Under Linux we use UltraEdit for Fortran development. It has syntax colouring, supports large number of open files and has all of the usual editing facilities including column format. But it crashes. Mean time between failures is about 3 hours and the crashes are not recoverable.
I have been using Kate for most projects (Fortran and other) in the past 15 years and it hasn’t crashed once. (I like KDE the software ecosystem in general). Before that and in between, I also used Emacs quite a bit. Never had any issues with it, but it’s half an operating system.
I had a sysop for a large government HPC system joke that Emacs was as much lifestyle and religion for some folks as it was a text editor. He also resisted installing it on the system login nodes because he claimed it would quickly gobble up all of the available memory on a node. Don’t know if thats true or not.

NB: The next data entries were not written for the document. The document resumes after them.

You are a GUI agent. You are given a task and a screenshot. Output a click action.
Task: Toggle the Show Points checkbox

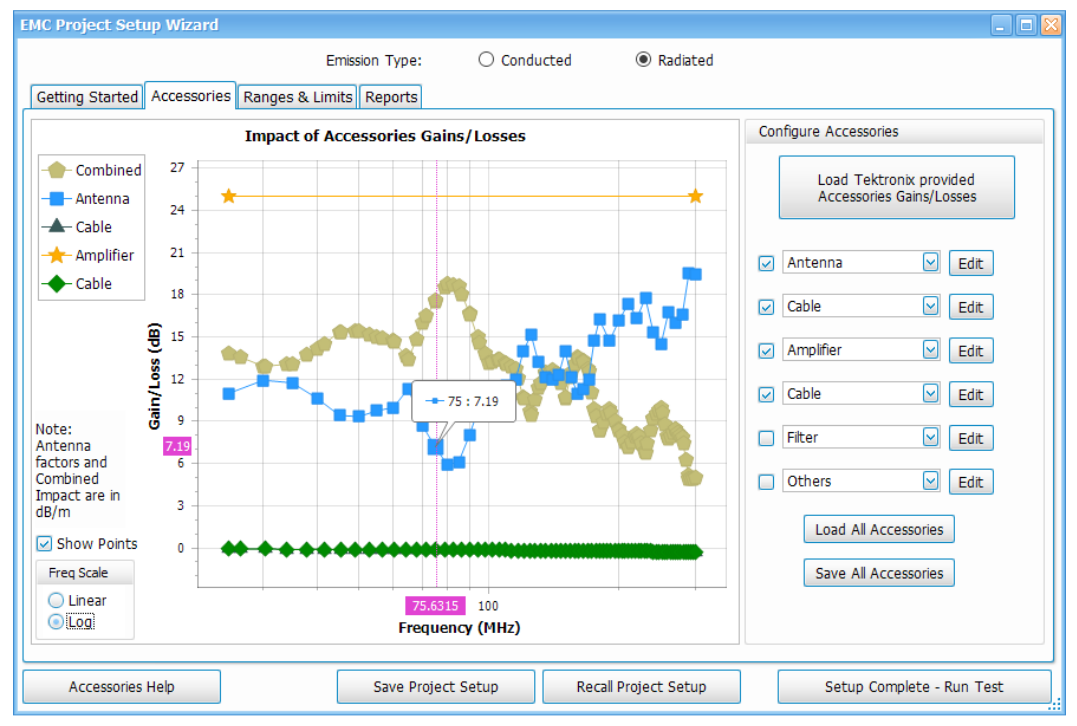pos(42,544)
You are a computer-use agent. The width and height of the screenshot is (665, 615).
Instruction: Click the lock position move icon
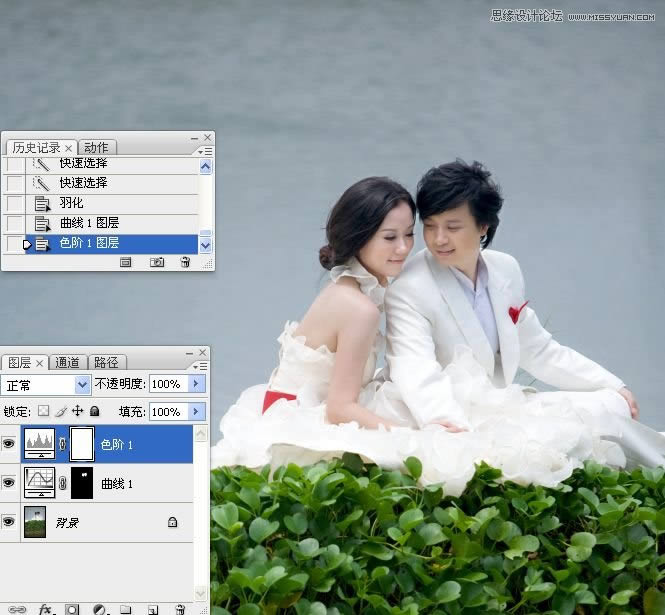click(x=77, y=411)
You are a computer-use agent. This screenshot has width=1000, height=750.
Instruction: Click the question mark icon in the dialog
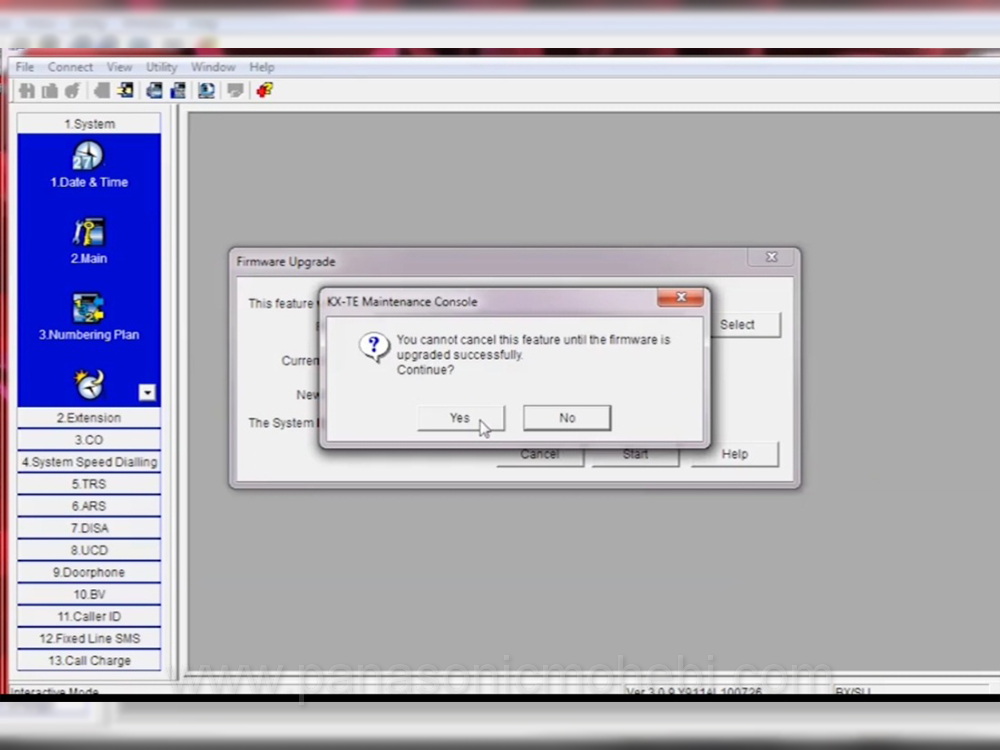pyautogui.click(x=374, y=347)
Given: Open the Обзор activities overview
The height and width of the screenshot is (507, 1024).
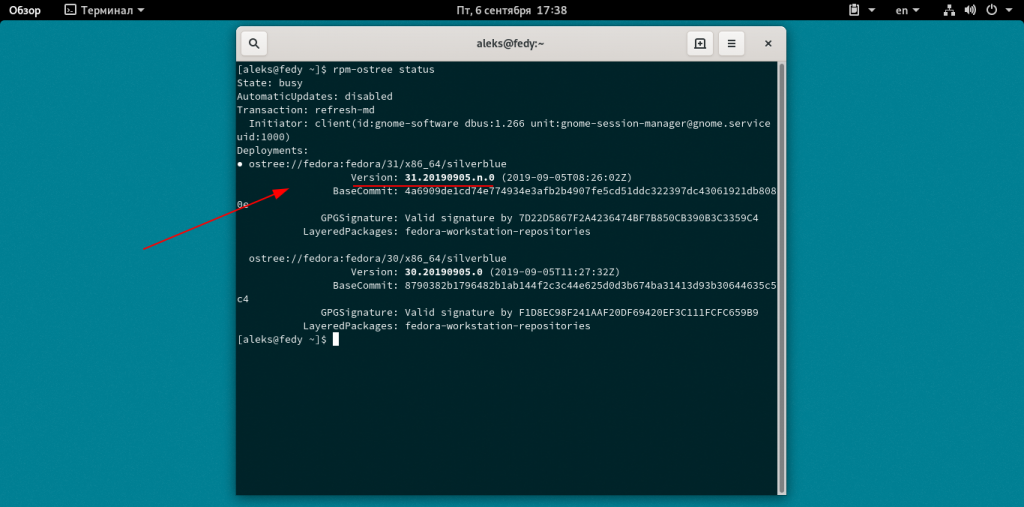Looking at the screenshot, I should (x=25, y=10).
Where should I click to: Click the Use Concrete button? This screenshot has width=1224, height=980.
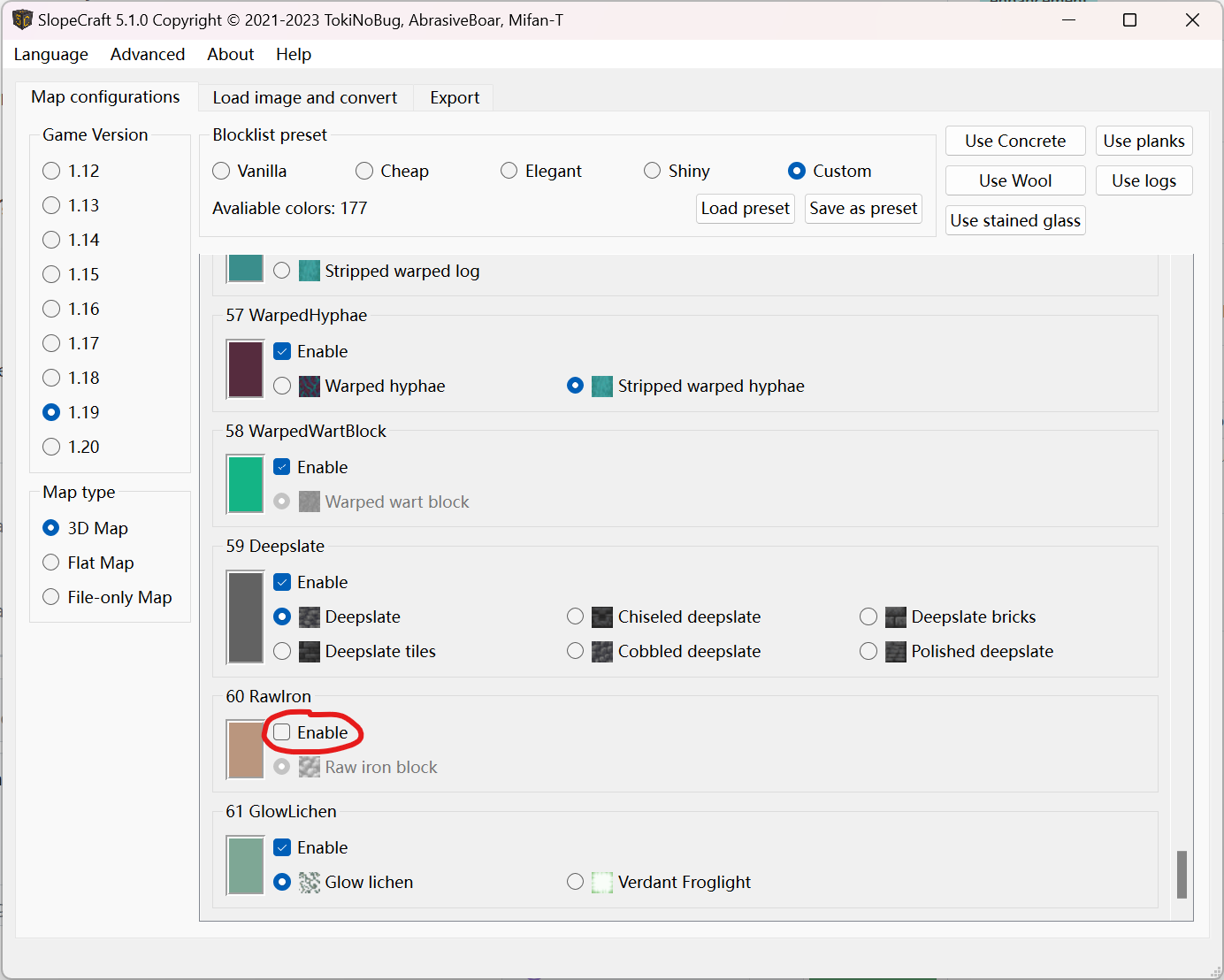pyautogui.click(x=1014, y=141)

This thread got me thinking about alternatives to vim on Linux (there are several that show up in my Linux Mint software manager). However, my two favorite editors are my first interactive editor (EDT on VAX/VMS) and the Enhanced Editor on OS/2. I searched to see if anyone had ported either one of these to Linux and was surprised to see that a mostly compatiable version of EDT exits. Anyone tried it. The Enhanced Editor is still the most powerful editor I’ve used since you could write scripts (some variant of REXX if I remember correctly) that could do just about anything you would ever want to do with an editor.
I am eagerly waiting for an equivalent to this funny video about emacs to have a vim equivalent. I use vim for most of my work and vscode when I am exploring a new codebase, if I am already familiar with it I just vim my way through life.